Wednesday, July 15, 2009

Bastille day +1

I’m a mess. It was all france, all day today. It hit me hard from both the good and bad end. They both make me feel like crying. It would be easy to do, I just don’t have the time.

It started early today. It was five twenty five when something within me said time to wake. That simple action avoided the harsh wake up ring of the alarm five minutes later and consequently I was feeling good. I’m off to the vine for the morning, we’re cutting back the grape bunches, leaving less grappe per souche lets the remaining bunches achieve a more detailed and concentrated maturity. Think about it as culling the herd for fitter animals. It’s all about controlling the flow of energy. In this case it’s sap.

It’s a slower process than any other action during the year. It gives a longer look at each souche. It’s another pass, another time, and the vines are at their peak growth rate. We need to dig in through the leaves to see whats going on with the grapes. Then as usual it’s snip snip snip and on to the next. It’s how you make good wine. Start with a more manipulated (changed by artful means so as to serve one’s purpose) grape. There is a certain amount of art, perhaps even skill in it, but mostly it’s a lot of work. In any case it’s back and forth we go.

There is a lot of action inside the vines besides the raisins. They make nice cover for birds, small mammal, insects and other fun stuff. Yesterday I saw two fledglings in their well hidden nest. The parent swooped at me as I lifted my head.

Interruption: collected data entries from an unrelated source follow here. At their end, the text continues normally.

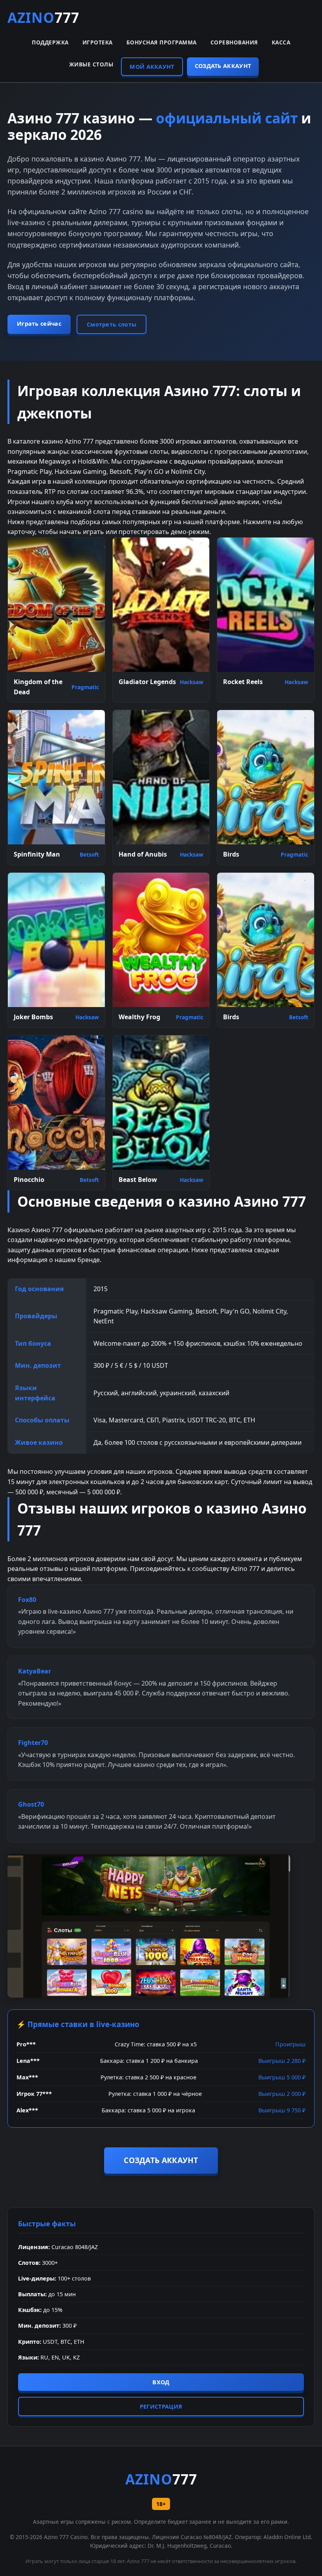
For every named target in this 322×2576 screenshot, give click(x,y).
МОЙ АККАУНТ (152, 66)
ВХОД (160, 2382)
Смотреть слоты (111, 324)
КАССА (281, 42)
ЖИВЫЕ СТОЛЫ (91, 64)
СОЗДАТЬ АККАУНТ (223, 66)
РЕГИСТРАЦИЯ (161, 2406)
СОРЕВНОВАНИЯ (234, 42)
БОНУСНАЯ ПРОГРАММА (161, 42)
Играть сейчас (39, 323)
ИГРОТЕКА (97, 42)
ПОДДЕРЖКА (50, 42)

This morning I found the jaw bone of a wild boar with one giant, gleaming white tooth intact. It fit right in my pocket. As we were finishing up I got stung three times when I came across a wasp nest. I figured it was the price of the sanglier tooth. The vine is beautiful at six o’clock. Then the sun comes over the rise of the mountain and by noon it starts becoming unbearable. But it ends there.

We quit for the day.

Never the less the day goes on. Its french french french and that means paperwork, forms and bureau's. Today after lunch (mmm it’s market day, zucchini puree and horse meat, goat cheese and fresh melon for desert) and a nap, with a sweet wakeup call, I’m off to the local offices.

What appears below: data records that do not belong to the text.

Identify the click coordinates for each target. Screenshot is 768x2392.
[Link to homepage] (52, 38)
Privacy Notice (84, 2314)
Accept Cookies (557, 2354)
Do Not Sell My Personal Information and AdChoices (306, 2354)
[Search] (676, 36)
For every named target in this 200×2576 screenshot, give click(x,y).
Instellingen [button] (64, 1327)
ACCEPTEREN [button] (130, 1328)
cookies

Today it’s the social service bureau and then the lawyer. My allocations have been suspended and my divorce runs on. First stop the MSA, mutual societe agricole, you see, I am a peasant now. Conveniently located in town I usually walk, but due to the wakeup call I am running late so I hop in the car and head there. There are two woman assigned to this office, one knows nothing and is a condescending bitch, the other is nice though she is also frequently stumped with the most basic of questions. I saw her walking out as I walked in.

I got the bitch.

I ask what happened to my monthly stipend, and why it never arrived in my thinning bank account. She punches in my number in her computer and looks at the screen for a long moment. She doesn’t know why, but can confirm that it wasn’t sent. It could be a lot of reasons, she tells me, then stares at me. I ask her - what can I do, she says she doesn’t know, because she doesn’t know why it was stopped. We go on like that for several minutes and then she says she will call the main office. She dials and waits about 10 seconds and says no one is answering. “It’s kind of late for them to pick up the phone”. I ask what time they close. She says “five o’clock”. The clock on the wall says 4:18. I, probably mistakingly, pointed this out.

She goes on a diatribe about how busy they are and that I will need to call for myself tomorrow (when her bureau is closed), she explains it’s summer and I can’t expect people to be available when their office is getting ready to close for the day. I see where we are going and say nothing but look at her skeptically. She writes down the number and says to try tomorrow earlier in the day. I get up and go out of the office and then into the lobby and out the door, she follows almost directly behind me. She locks the door on the way out. Her office closes at 4:30, exactly. I go to my car. It doesn’t start.

I left the car and walked home to get my papers for the lawyer. I walk over to his office quickly and arrive just in time, but in a sweat. His office is cool. He lets me wait for a half hour, while he talks on the phone, to enjoy it. We shuffle words and papers back and forth, he seems earnest and forthright but that may only be his job. I will have to wait another ten months at least to know. In the meantime my old wife will stay in the house with the kids and all the rest, rent free and still angry. Me, when I get a chance I will cry at the fortune bestowed upon me. Right now however I need to get to the kitchen, the ten pounds of just over the edge peaches and nectarines I recuperated at the end of the market today need to be cooked down and put up before I go to bed. Just so I can do it all again tomorrow.